Verde
Penso che la terra sia un bel posto e che per essa valga la pena di lottare…la terra è sicuramente più nobile di quel mondo che le abbiamo costruito sopra. L'unico modo di comandare alla natura è quello di obbedirle... La natura non fa mai nulla di inutile e in tutto quello che fa c'è qualcosa di meraviglioso…e credo che la sua arte sia l'arte di Dio.

 

“Un albero per la vita“ è un progetto che ho scritto nel ’90 pochi mesi dopo la nascita di Chiara. Mi ero trovato investito improvvisamente dal nuovo ruolo di genitore, al quale nessuno è mai preparato, almeno la prima volta, ma volevo fare qualcosa per mia figlia, per migliorare il suo futuro… e il futuro di quelli che sarebbero diventati gli uomini e le donne di domani. Non pretendevo di “salvare il mondo“, volevo solo porre più attenzione ai problemi dell’ambiente e della natura in genere, così spesso messi in pericolo a causa dei comportamenti dissennati dell’uomo… Che fare allora?
Così è nato il progetto “Un albero per la vita“…scritto nella speranza di riuscire a trasformare i bambini delle prime elementari in “tutori“ della natura migliori di noi grandi. Ma come?

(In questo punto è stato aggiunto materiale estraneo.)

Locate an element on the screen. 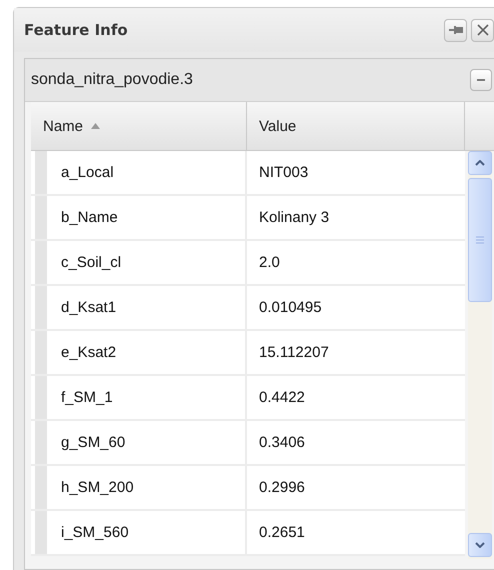 This screenshot has height=570, width=494. chevron-up-icon is located at coordinates (480, 163).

Ad ognuno di loro verrà consegnato un giovane albero in vaso, che il bambino dovrà accudire per tre anni, seguendone lo sviluppo, imparando ad amarlo e a proteggerlo.
Dopo il terzo anno l’alberello verrà messo a dimora nel terreno…nel giardino di casa per chi ne possiede uno, oppure nel giardino della scuola o in uno spazio pubblico messo a disposizione dal comune dove il bambino abita. Tutti gli alberelli che verranno consegnati ai bambini saranno piante caducifoglie, cioè spoglianti, quelle che ad ogni cambio di stagione mostrano i mutamenti straordinari della natura…passando dalle prime gemme della primavera, ai fiori, ai frutti, alle foglie che in autunno ingialliscono fino ad arrivare alla pianta completamente spoglia in inverno.
A supporto del progetto, viene consegnato a tutti gli insegnanti anche il libro “Magia dell’albero, nel quale ho scritto e raccolto storie, leggende e un po’ di informazioni botaniche di una quarantina di alberi autoctoni, delle stesse specie dei piccoli alberi consegnati ai bambini.
La mia speranza nello scrivere questo progetto era quella di riuscire in qualche modo a sensibilizzare i bambini nei confronti della natura e pensavo: dopo che per tre anni si saranno occupati del “loro“ albero forse, crescendo, dedicheranno più attenzione al rispetto e alla salvaguardia dell’ambiente…sicuramente più di noi che li abbiamo preceduti!
E questo semplice ragionamento è stato accolto con entusiasmo e passione non solo dai docenti ma anche dai bambini. E in 22 anni ne abbiamo coinvolti a migliaia …e io e mia moglie Beatrice, che cura l’organizzazione e i rapporti con le dirigenze scolastiche, e con l’aiuto di qualche sponsor illuminato, abbiamo fin’ora consegnato oltre 25.000 piccoli alberi ad altrettanti alunni…una piccola foresta!
Forse il mio progetto è solo una goccia nel mare dell’indifferenza, ma io credo che anche questi piccoli gesti contribuiranno a migliorare il nostro povero maltrattato mondo.